The radial kernel seems to have the lowest training and testing error out of all the kernels we tried. Specifically the tuned model, since it finds the best performance model based on the lowest error.

Work instruction 1
List, in order, every word in the kernel comparison note that ends in "ed".
Work instruction 2
Retype the stretch of the kernel comparison note from "The radial kernel" through "the lowest error.".

Stored records
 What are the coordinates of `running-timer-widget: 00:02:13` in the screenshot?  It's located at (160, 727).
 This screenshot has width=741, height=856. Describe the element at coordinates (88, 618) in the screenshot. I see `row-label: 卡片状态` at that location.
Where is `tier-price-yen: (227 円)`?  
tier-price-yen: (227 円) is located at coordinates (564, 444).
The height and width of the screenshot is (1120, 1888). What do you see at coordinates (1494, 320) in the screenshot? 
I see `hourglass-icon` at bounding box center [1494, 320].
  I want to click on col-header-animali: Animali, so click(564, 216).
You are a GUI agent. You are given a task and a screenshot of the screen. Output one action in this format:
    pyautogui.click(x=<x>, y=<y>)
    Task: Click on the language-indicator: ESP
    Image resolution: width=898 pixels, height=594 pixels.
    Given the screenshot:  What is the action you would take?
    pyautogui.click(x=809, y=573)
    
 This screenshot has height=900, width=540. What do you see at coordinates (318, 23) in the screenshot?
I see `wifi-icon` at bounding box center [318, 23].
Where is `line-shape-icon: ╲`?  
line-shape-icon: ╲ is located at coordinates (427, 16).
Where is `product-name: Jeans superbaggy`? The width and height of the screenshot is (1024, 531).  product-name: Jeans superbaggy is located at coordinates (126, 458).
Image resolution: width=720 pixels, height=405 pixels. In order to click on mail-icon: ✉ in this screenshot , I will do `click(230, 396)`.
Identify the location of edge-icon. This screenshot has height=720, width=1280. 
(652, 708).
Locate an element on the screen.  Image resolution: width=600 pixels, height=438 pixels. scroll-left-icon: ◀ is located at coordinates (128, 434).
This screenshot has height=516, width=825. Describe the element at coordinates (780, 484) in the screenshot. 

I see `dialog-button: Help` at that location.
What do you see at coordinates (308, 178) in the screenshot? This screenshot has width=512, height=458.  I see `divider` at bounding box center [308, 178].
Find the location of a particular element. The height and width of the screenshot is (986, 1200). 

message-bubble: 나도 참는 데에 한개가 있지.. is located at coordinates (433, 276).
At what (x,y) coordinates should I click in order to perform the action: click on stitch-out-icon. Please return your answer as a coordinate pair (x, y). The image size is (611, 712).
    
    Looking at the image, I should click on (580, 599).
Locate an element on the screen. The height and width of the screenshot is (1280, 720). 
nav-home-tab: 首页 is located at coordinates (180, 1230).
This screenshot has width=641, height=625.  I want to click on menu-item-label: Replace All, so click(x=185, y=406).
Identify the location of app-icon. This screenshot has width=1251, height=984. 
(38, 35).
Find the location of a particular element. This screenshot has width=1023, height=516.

Answer box 1
tried, tuned, based

Answer box 2
The radial kernel seems to have the lowest training and testing error out of all the kernels we tried. Specifically the tuned model, since it finds the best performance model based on the lowest error.